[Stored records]
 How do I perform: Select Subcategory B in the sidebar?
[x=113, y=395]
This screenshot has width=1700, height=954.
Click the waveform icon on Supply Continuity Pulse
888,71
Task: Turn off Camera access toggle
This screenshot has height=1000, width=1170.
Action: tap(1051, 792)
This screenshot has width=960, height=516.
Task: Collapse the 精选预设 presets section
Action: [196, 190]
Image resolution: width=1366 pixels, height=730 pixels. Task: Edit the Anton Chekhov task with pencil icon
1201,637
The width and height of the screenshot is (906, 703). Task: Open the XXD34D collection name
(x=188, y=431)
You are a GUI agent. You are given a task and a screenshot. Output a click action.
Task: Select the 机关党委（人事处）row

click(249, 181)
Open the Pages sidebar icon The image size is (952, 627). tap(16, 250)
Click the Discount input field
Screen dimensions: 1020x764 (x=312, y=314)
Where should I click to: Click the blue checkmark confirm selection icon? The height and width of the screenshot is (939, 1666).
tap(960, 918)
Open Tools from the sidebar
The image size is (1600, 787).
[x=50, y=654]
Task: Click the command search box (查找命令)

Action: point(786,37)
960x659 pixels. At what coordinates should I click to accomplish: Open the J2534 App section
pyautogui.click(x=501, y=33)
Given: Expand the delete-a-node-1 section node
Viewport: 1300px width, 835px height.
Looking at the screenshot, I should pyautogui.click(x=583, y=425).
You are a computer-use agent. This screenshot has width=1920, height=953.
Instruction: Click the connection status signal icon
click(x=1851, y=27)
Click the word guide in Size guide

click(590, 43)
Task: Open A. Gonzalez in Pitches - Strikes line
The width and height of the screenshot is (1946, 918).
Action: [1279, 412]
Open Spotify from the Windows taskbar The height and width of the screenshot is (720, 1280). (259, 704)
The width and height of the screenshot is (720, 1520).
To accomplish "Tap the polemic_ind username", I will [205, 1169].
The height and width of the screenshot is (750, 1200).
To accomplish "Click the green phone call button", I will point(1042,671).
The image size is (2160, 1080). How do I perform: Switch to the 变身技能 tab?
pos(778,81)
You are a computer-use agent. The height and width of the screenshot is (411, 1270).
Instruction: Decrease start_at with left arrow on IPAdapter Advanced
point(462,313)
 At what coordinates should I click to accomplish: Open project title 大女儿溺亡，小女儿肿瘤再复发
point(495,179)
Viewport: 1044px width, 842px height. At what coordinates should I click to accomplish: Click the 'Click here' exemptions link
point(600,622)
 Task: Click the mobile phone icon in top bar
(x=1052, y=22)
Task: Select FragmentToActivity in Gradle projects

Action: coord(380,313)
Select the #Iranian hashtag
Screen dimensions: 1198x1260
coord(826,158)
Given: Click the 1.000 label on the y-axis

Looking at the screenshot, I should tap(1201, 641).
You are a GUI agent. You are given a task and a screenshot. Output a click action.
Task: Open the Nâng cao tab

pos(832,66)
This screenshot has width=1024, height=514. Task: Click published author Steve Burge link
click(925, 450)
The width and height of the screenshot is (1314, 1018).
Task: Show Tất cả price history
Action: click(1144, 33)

What to produce >>
Copy exactly, and only, the lines from the line that contains "Instruction: Click the" through the end of the data above.

Answer to this exercise >>
Instruction: Click the connection status signal icon
click(x=1851, y=27)
Click the word guide in Size guide

click(590, 43)
Task: Open A. Gonzalez in Pitches - Strikes line
The width and height of the screenshot is (1946, 918).
Action: [1279, 412]
Open Spotify from the Windows taskbar The height and width of the screenshot is (720, 1280). (259, 704)
The width and height of the screenshot is (720, 1520).
To accomplish "Tap the polemic_ind username", I will [205, 1169].
The height and width of the screenshot is (750, 1200).
To accomplish "Click the green phone call button", I will point(1042,671).
The image size is (2160, 1080). How do I perform: Switch to the 变身技能 tab?
pos(778,81)
You are a computer-use agent. The height and width of the screenshot is (411, 1270).
Instruction: Decrease start_at with left arrow on IPAdapter Advanced
point(462,313)
 At what coordinates should I click to accomplish: Open project title 大女儿溺亡，小女儿肿瘤再复发
point(495,179)
Viewport: 1044px width, 842px height. At what coordinates should I click to accomplish: Click the 'Click here' exemptions link
point(600,622)
 Task: Click the mobile phone icon in top bar
(x=1052, y=22)
Task: Select FragmentToActivity in Gradle projects

Action: coord(380,313)
Select the #Iranian hashtag
Screen dimensions: 1198x1260
coord(826,158)
Given: Click the 1.000 label on the y-axis

Looking at the screenshot, I should tap(1201, 641).
You are a GUI agent. You are given a task and a screenshot. Output a click action.
Task: Open the Nâng cao tab

pos(832,66)
This screenshot has width=1024, height=514. Task: Click published author Steve Burge link
click(925, 450)
The width and height of the screenshot is (1314, 1018).
Task: Show Tất cả price history
Action: click(1144, 33)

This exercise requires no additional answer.